Флаг-офицер улепетнул из каюты и, придя в кают-компанию, объявил, что шторм проходит. Адмирал его разнес совсем легко.
– Советовал не думать? – иронически заметил кто-то из молодежи.
Чудный вечер сменил жаркий день и принес с собою прохладу. Адмирал вышел из каюты и стал гулять по палубе. Он мало-помалу стихал.
Матросы толпились на баке и лясничали. В одной из кучек, примостившейся у орудия, старый матрос Никулин рассказывал о том, какие бывают начальники в гневе.
– У всякого, братец ты мой, свой карактер… Всякий пылит по-своему. Наш осерчает, то ровно ведьмедь… ломит все… ну и ревет, словно его под микитки рогатиной шаркнули… Однако отходчистый, и нет того, чтобы драться…
– Это ты правильно, отходчистый… Загорится, запылит, а потом и забыл!.. – заметил кто-то из слушателей.
– Другой сердце свое больше на матросских зубах срывает, – философствовал на эту тему Никулин, – как отжарит с десяток морд, пыл-то и пройдет… Знавал я такого начальника… Уж и лют же был на зубы, ах лют, а вобче ничего себе… адмирал был форменный… А то, братцы, был у нас на корабле капитаном Севрюгин… Нонче он, сказывали, в отставку ушел… Жаловаться нечего, командир был добрый, порол с большим рассудком, а опять же свою привычку имел: в сердцах плевался. Ты, примерно, на руле стоишь, и уж не зевай, братец ты мой, ежели Севрюгин сердит. Рыскнул на четь румба, а уж он и плюнул сверху, да так и норовит в самую морду попасть, так и норовит… И наловчился же попадать…
– Ишь ты…
– Сам этто плюнет, да и кричит: «Что, мол, такой-сякой, попал?» – «Точно так, вашескобродие!» – отвечаешь и оботрешься.
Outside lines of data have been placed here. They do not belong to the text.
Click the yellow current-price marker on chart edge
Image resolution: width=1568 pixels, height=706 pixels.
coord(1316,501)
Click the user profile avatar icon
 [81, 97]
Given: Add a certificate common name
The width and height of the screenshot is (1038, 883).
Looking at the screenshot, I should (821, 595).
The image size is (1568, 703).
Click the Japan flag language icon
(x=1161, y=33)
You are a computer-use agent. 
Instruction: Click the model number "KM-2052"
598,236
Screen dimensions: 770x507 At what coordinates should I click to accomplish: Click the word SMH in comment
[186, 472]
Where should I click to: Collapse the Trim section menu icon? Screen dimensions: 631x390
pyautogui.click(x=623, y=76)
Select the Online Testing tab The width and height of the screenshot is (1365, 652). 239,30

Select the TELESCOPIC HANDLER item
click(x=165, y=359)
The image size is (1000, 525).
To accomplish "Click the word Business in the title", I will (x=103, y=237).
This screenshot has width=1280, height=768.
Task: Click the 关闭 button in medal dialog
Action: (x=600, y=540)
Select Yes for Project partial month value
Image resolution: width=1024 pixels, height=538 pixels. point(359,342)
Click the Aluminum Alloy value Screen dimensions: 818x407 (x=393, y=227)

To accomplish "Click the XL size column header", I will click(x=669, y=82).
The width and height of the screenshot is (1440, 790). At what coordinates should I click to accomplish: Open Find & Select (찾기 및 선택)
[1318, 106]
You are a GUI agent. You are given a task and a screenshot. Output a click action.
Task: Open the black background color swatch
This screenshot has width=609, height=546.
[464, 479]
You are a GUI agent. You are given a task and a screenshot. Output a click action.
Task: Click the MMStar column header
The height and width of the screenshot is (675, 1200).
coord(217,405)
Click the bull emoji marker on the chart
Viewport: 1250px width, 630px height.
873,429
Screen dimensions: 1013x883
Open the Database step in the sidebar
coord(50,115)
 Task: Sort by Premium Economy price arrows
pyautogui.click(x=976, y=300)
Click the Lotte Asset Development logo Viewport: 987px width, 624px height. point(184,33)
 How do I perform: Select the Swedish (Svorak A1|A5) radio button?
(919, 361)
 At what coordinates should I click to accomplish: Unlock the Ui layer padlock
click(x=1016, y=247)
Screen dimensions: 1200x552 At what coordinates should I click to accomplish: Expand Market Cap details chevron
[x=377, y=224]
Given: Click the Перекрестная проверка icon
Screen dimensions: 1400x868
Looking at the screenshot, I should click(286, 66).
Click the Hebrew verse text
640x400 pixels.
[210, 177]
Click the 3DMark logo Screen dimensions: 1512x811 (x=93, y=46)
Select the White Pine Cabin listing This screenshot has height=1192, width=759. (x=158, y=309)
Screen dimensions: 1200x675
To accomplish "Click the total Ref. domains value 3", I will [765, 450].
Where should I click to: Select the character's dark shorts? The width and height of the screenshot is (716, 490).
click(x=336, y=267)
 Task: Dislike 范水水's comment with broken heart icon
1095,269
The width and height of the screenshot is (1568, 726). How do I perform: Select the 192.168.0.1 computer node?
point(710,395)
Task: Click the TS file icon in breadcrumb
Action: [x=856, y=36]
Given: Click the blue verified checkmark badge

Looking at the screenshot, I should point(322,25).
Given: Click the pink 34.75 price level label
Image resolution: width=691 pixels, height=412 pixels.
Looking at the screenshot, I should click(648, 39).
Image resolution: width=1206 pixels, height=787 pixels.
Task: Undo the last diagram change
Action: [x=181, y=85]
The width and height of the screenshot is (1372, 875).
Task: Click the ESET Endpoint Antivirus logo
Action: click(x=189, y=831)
Исплюется – и ничего… Сердце и отойдет.
– А страшной наш-то… у-у-у, страшной! – замечает Аким Чижов, тот самый молодой матросик, простодушный и впечатлительный, которому попало от боцмана за слишком живое выражение своего мнения насчет адмирала.
– Это кто?
– Да адмирал.
– Деревня ты, Акимка. Ты настоящих страшных еще и не видал… Наш-то добер с матросом.
– Я, братцы, на его даве глядел… Страшной! Этто как озлился… Такой глазастый… буркулы заходили, как у волка. Сам весь дрожит… А ус евойный так и ощетинился… Глядеть было страшно… Кула…
Вдруг голос Акима осекся на полуслове, и сам он стоит ни жив ни мертв. Перед самым его носом, в вечерней темноте, обрисовалась плотная фигура адмирала в белом кителе.
Невообразимый страх обуял молодого матросика. Мурашки забегали по спине. Он инстинктивно присел, пробрался за пушку и, ровно мышонок, что прячется от кота, проскочил к люку, спустился в палубу и заметался там, испуганный и бледный.